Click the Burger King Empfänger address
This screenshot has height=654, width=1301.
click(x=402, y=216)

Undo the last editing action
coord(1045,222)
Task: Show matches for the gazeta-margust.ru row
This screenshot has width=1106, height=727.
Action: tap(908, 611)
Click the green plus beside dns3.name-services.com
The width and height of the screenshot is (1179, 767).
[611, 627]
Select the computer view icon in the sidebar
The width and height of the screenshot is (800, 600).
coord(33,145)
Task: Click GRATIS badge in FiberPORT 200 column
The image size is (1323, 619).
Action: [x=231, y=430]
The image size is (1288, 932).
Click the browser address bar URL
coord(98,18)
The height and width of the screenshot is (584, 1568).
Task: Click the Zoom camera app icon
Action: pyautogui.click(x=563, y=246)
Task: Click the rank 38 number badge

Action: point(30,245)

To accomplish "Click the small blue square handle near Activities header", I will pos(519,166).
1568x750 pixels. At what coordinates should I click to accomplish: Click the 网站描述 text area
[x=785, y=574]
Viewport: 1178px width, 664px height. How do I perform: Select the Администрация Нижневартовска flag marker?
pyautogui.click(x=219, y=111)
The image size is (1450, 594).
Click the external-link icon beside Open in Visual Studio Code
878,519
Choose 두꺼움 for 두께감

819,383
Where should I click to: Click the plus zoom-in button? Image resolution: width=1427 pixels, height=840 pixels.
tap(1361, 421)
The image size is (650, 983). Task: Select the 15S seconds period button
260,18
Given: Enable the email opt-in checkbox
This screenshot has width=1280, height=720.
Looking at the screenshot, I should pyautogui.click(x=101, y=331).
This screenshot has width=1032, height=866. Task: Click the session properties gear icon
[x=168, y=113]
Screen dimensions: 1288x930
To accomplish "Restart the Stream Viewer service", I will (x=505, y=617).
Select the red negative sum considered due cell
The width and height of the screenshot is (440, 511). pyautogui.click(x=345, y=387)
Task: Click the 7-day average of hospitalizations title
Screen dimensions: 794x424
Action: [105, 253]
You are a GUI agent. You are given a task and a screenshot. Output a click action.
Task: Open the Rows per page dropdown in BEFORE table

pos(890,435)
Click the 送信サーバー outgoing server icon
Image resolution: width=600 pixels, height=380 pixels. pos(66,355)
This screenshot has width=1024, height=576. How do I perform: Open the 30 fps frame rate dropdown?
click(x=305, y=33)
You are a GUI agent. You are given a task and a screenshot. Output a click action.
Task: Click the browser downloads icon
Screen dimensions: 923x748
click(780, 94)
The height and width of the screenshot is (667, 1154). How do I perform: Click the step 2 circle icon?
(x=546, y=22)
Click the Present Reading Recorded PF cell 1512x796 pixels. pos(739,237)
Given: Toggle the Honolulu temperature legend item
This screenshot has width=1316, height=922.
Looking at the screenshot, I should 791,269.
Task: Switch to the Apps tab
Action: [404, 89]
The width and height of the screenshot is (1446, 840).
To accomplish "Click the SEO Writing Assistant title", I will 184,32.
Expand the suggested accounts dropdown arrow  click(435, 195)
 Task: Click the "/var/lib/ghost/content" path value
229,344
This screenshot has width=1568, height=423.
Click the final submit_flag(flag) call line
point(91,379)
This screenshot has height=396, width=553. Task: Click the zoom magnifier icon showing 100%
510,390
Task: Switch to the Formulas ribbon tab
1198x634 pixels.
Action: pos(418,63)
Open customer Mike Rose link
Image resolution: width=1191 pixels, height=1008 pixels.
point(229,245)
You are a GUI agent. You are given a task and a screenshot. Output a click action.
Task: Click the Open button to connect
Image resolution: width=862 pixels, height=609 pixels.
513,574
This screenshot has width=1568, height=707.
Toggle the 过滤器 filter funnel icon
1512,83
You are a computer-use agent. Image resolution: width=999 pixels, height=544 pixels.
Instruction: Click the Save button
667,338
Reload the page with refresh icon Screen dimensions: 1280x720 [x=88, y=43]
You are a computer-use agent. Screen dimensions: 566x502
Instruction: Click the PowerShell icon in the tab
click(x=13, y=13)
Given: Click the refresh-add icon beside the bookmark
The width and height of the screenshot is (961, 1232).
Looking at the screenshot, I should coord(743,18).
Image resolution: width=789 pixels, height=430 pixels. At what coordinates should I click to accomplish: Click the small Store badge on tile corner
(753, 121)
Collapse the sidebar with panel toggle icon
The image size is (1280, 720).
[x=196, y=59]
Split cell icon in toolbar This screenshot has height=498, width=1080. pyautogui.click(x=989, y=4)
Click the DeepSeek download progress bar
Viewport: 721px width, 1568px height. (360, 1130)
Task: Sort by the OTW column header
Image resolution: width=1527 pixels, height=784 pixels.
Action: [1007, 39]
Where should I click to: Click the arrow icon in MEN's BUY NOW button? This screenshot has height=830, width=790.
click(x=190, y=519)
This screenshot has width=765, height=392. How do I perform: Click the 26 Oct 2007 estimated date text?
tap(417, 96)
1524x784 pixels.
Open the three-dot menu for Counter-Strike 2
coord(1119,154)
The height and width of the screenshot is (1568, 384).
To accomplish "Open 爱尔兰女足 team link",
*-*-*
Exercise — Tell how many lines of the data contain "with". Nothing but the number belongs in the reply.

Solution to this problem — 2